EXERCISE INPUTS:
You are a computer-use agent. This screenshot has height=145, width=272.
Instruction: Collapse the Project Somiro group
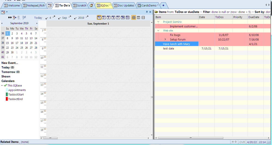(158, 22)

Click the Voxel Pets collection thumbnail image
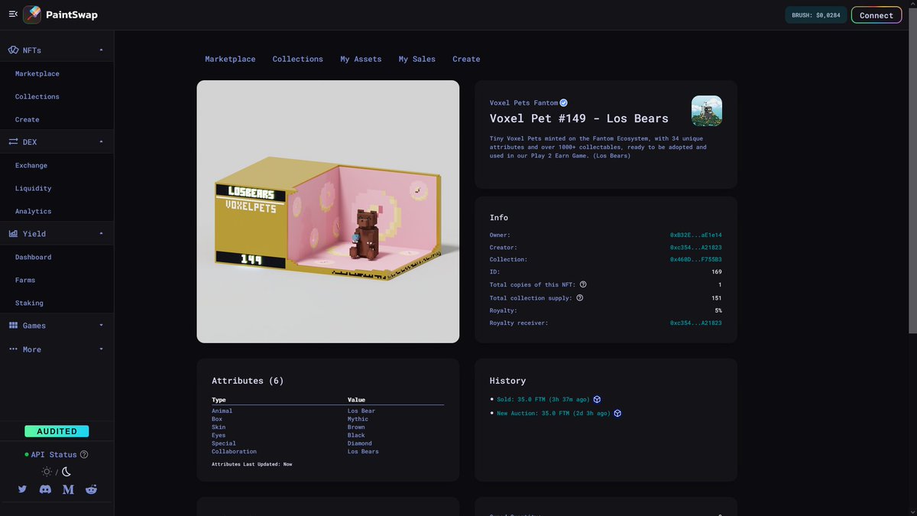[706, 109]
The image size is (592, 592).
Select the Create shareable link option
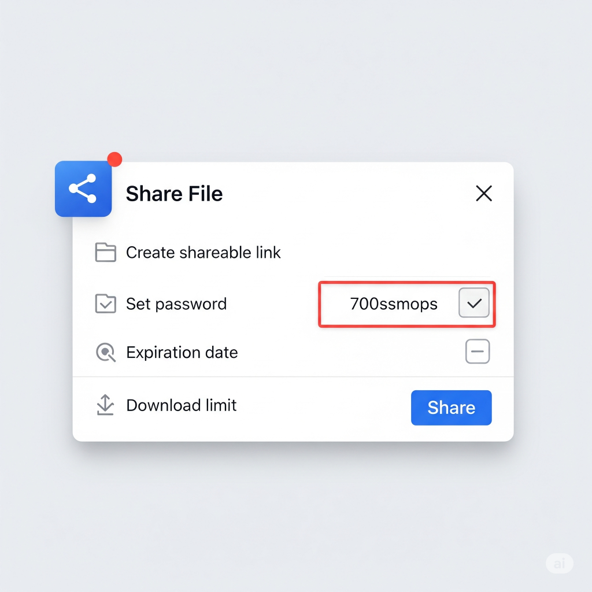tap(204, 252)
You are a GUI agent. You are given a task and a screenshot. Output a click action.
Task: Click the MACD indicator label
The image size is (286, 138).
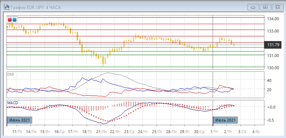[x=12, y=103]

==

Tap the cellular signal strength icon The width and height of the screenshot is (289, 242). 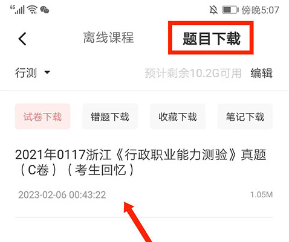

...

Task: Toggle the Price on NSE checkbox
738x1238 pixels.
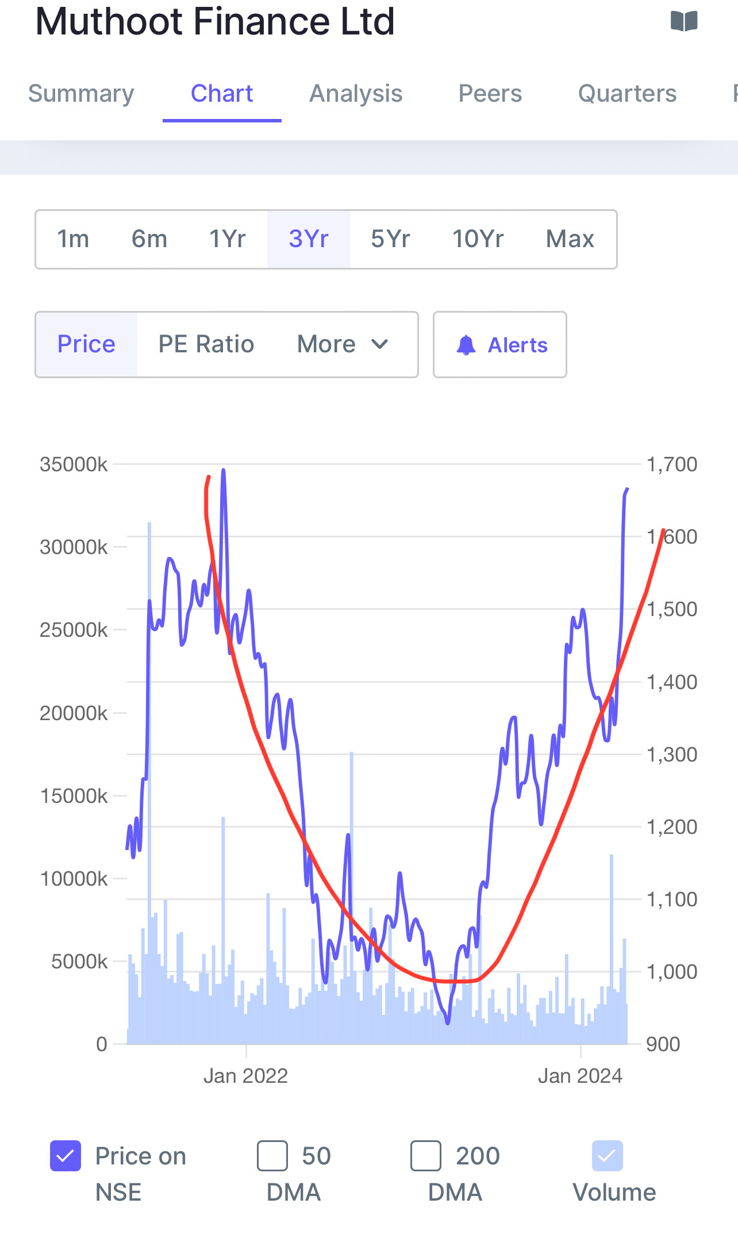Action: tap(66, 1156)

EXERCISE PROMPT:
Arrange the rows as a numbered list, skipping blank lines, starting at the line that contains "Task: Toggle the Price on NSE checkbox" and ending after the line that contains "Action: tap(66, 1156)". Leave the pictures out.

WRITTEN SOLUTION:
1. Task: Toggle the Price on NSE checkbox
2. 738x1238 pixels.
3. Action: tap(66, 1156)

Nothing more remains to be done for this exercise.